Die »Sagitta«, der kleine Geestemünder Fischdampfer, über den der Deichkrämer soviel gespottet hatte, ging doch nicht bankerott, sondern bekam sogar bald Genossen auf der See. Bald machte die Elbe es der Weser nach und baute einen Fischdampfer nach dem andern. Immer noch lachte Hinrich Günt, aber er erlebte es doch bald, daß viele junge und alte Seefischer sich dem Dampf zuwendeten, der besser lohnte als das Segel. Peter Jonas wollte sich einen neuen Kutter zulegen, da bekam er die Steuermannsstelle auf der »Solea« und ließ das Bauen sein – und Hinrich Günt war einen guten Kunden los. Ärgerlich stand er in der Tür, als der Dampfer tutend und flaggend im Fahrwasser elbabwärts glitt. Willem Gröhn unterließ das alljährliche Teeren, das könne nicht mehr darauf stehen, sagte er, die Fischdampfer verwüsten die ganze See, es sei nichts mehr zu fangen, und loszuwerden sei erst recht nichts mehr. Der Krämer verkaufte kaum halb soviel Blackvarnisch als sonst. Viele Fischer ließen sogar das Lohen sein und fuhren mit griesen Segeln – und Hinrich Günt konnte sehen, wie er seine Eichenrinde an den Mann brachte. Hannes Loop, der den Winter über etwas aus der See zu holen gedachte, weil der Sommer nicht gelohnt hatte, verscholl mit seinem Ewer. Der Krämer strich schweigend durch, was Hannes bei ihm zu Borg geholt hatte. Er durfte aber auch dann nichts sagen, als die Witfrau zehn Häuser von ihm einen kleinen Laden eröffnete und ihm einen Teil seiner Kundschaft abwendig machte. Jan Harm und Hans Hinnik banden ihre Fahrzeuge an und gingen zu der Baggerei über. Julius Bott nahm seinen Sohn nicht mit nach See, wie er immer gesagt hatte, sondern gab ihn dem Zimmermann in die Lehre, damit er sein sicheres Brot an Land habe. Überall bröckelt es ab, neue Schiffe wurden nur noch selten gebaut, und von den alten blieben immer mehr. Hinrich Günt fuhr schon längst nicht mehr jeden dritten Tag nach der Stadt hinauf, wie früher. Immer länger kam er mit seinen Vorräten aus.

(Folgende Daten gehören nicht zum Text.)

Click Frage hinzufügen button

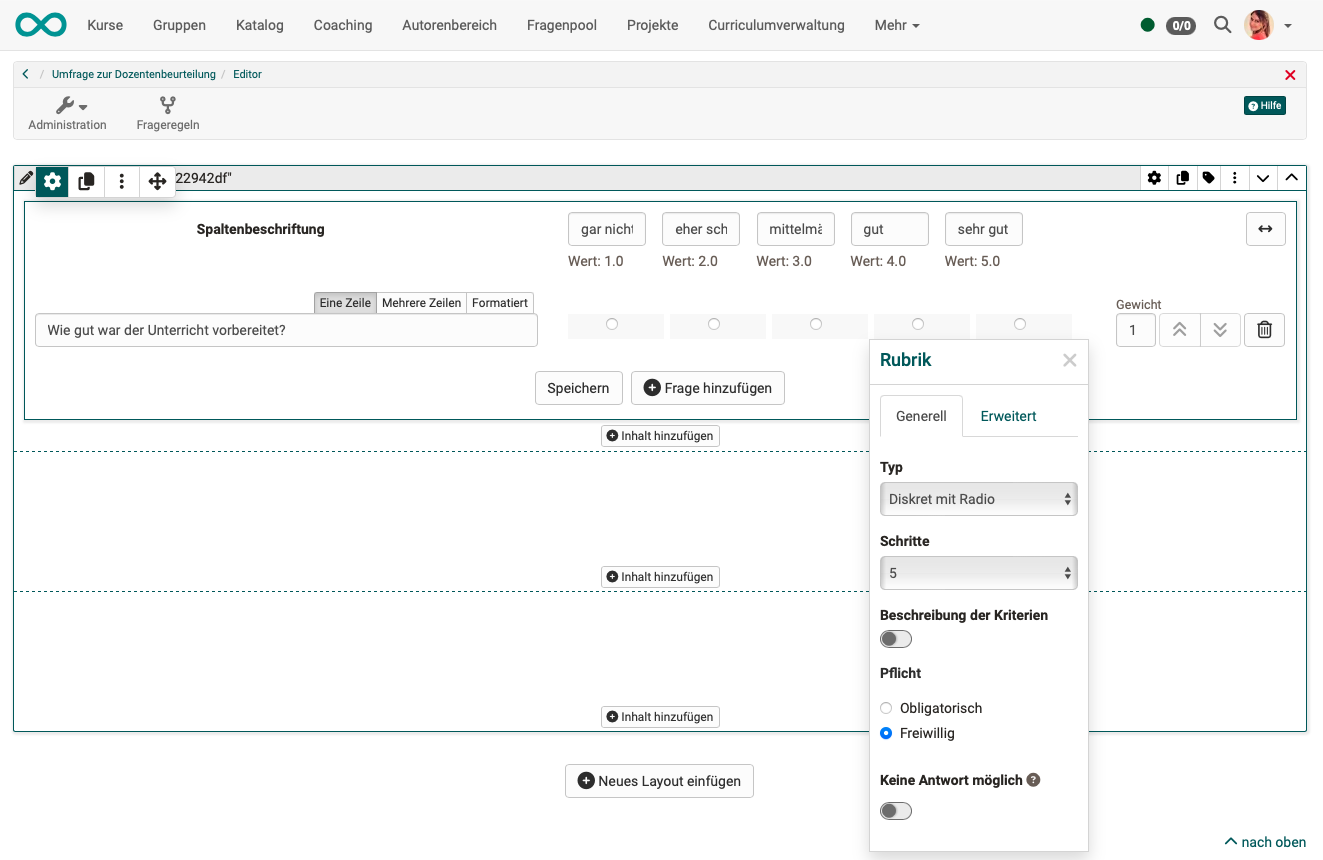click(x=708, y=388)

Dennoch war er heiter wie in alten Zeiten und hatte einen festern Blick als jemals zuvor. Mit Fleiß übersah er alle Anzeichen des Niederganges und redete wie kein zweiter von besserer Zeit, die wiederkommen sollte und wiederkommen mußte. Es mußte wieder aufwärtsgehen mit dem Deich und mit der Fischerei. Mit Worten und Taten half der Krämer, ermunterte die Mutlosen, stützte die Wankenden und borgte denen, die kein Geld mehr hatten. Er tat noch mehr: alle drei Söhne ließ er Fischer werden, alle drei, weil sie es wollten. Marias Jammern hörte er nicht. Und als Jan, der Älteste, sein Schifferpatent in der Tasche hatte, ließ der Krämer ihm einen großen, starken Kutter bauen, der der See wohl zu trotzen vermochte.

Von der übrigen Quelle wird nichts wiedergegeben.